Toutefois, il paraît peu sensé de ne pas imaginer, au-delà du pur enjeu informatif, quelques dérives du journaliste dans un but de captation. En ce sens, l’auteur conclut que :

« Le positionnement du journaliste énonciateur ne doit pas être évalué à la seule aune des marques d’énonciation explicite qu’il emploie. […] Le positionnement du sujet énonciateur, d’abord n’est pas toujours manifesté de façon explicite, et peut même jouer sur des apparences trompeuses en ayant l’air de s’effacer dans l’instant même où il impose son point de vue en assignant certaines places à son destinataire. Son positionnement dépend d’un ensemble de procédés discursifs (descriptifs, narratifs, argumentatifs) et d’un ensemble de mots dont le sémantisme est révélateur de son positionnement au regard de certaines valeurs, le tout en rapport avec les conditions situationnelles de production ».

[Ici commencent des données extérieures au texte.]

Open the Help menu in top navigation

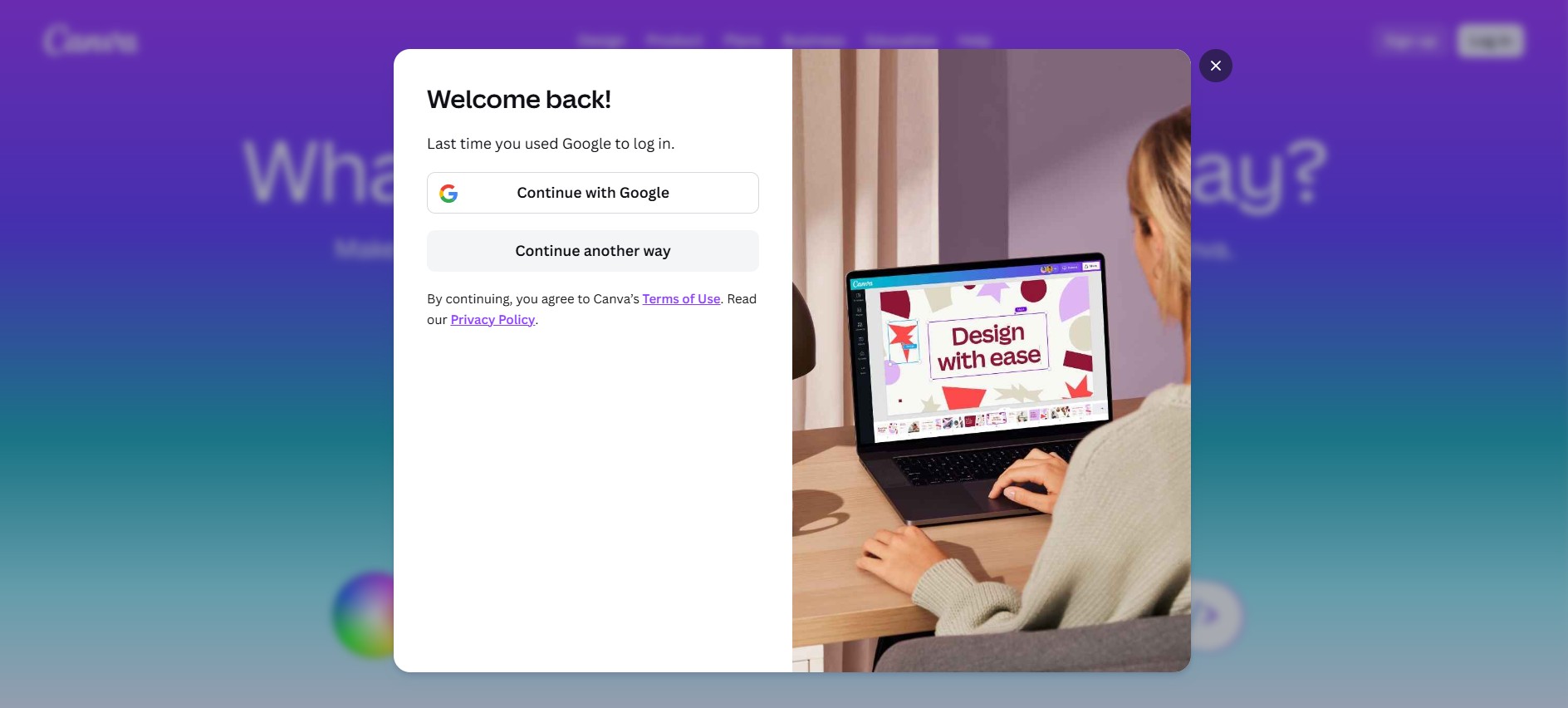coord(973,41)
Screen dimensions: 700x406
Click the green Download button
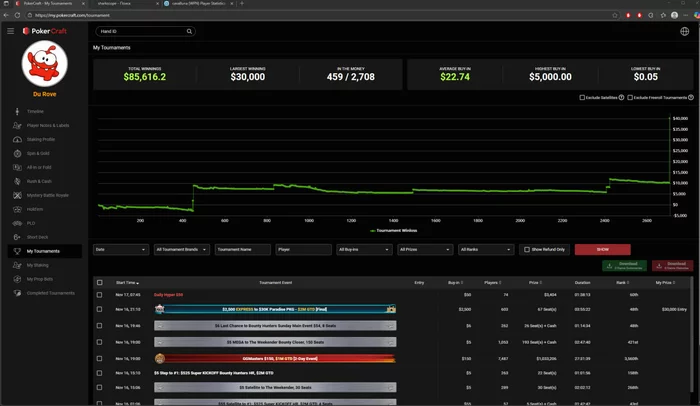624,266
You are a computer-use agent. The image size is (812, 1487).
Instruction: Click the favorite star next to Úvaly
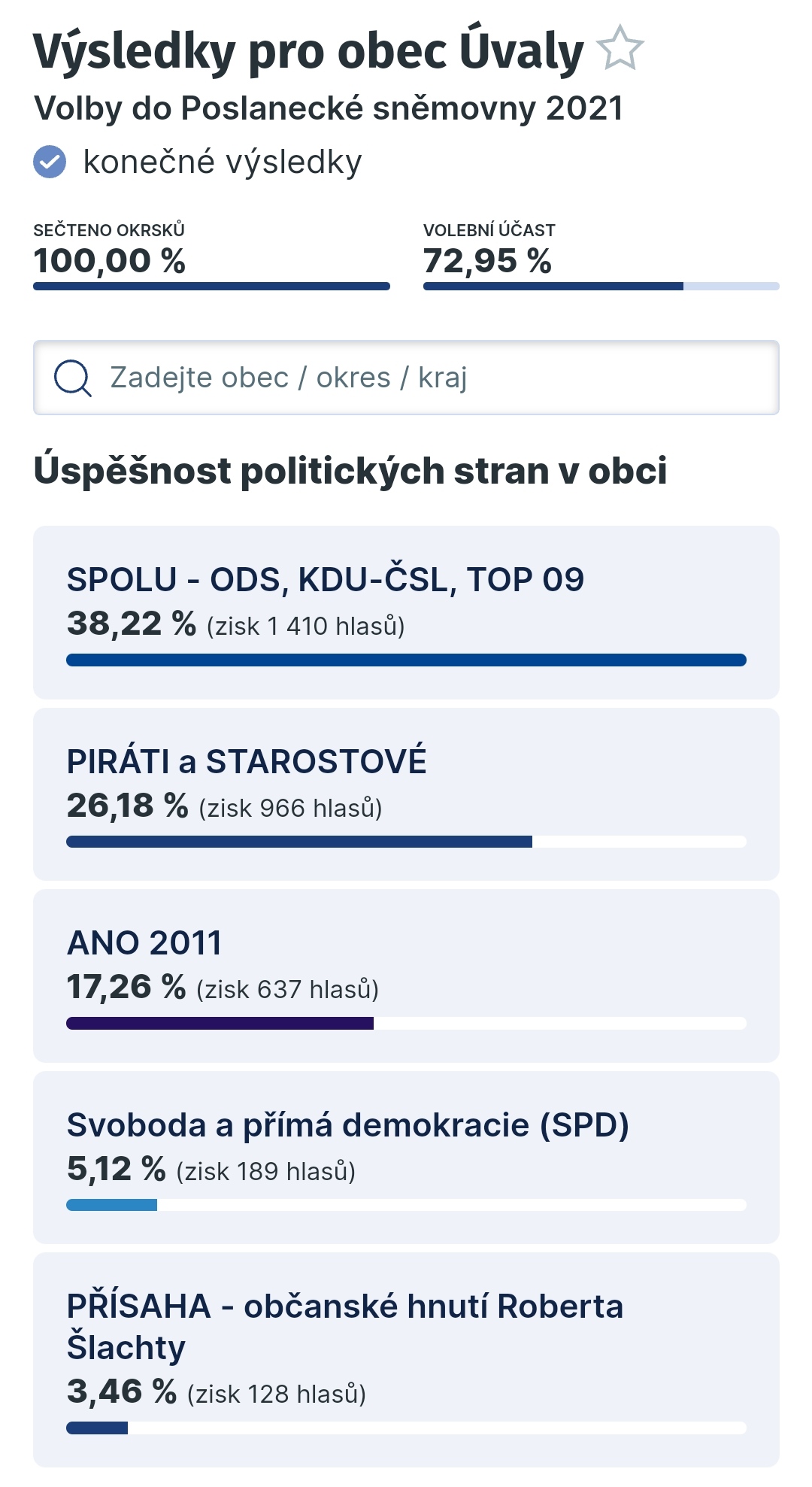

(Charaudeau, 2006) Pour approfondir notre réflexion sur la posture journaliste, il nous semble pertinent d’analyser la spécificité de l’énonciation des locuteurs profanes par opposition aux locuteurs experts, cette théorie permettant un élargissement par la suite à notre cas d’étude. Pour ce faire, nous avons lu l’article L’énonciation profane dans le débat sur l’énergie nucléaire en Suisse du Professeur Amey (2002). L’auteur base son analyse sur le courrier des lecteurs en Suisse ; ce type de support est choisi car il représente les discours de non-spécialistes. Le constat que fait d’entrée de jeu l’auteur est l’«

hétérogénéité des stratégies énonciatives » (Amey, 2002) puisque qu’il y a une opposition entre les discours des experts et ceux des profanes ; les non-spécialistes vont devoir user de stratégies énonciatives diverses. Amey (2002) distingue trois rôles de profane :

• Le « profane autodéclaré » qui se sait dans une position inférieure dans son discours et en use et en abuse pour se présenter comme une « émanation d’une base populaire et citoyenne » ;

• Le « profane générique » qui se place au-delà de la dichotomie expert vs non-expert pour représenter un « méta-énonciateur » ; il s’adresse par conséquent aux hommes ou aux citoyens en termes très généraux ;

• Le « profane autodidacte » ne parle que pour lui ; il met en avant ses qualités personnelles et ses compétences de réflexion et d’analyse.

(Amey, 2002) Au-delà du positionnement, l’énonciateur va adopter diverses stratégies pour arriver à ses fins, telles qu’une stratégie d’adhésion au discours des experts ou à l’inverse de

contestation, des stratégies d’atténuation ou d’escalade du conflit, et/ou des stratégies de proximité ou de distanciation (Amey, 2002).

Ces rôles sont endossés dans un but de séduction du lectorat, ils sont fondamentaux et omniprésents dans le courrier des lecteurs. Il est important de souligner que le courrier des lecteurs relève du dialogisme pur. La plupart du temps, les interventions réagissent à des interventions antérieures ; en ce sens, nous pouvons penser que le courrier des lecteurs est assimilable à un débat de type politique (Amey, 2002). Les stratégies utilisées par les locuteurs experts ou profanes prennent donc tout leur sens pour notre cas d’analyse.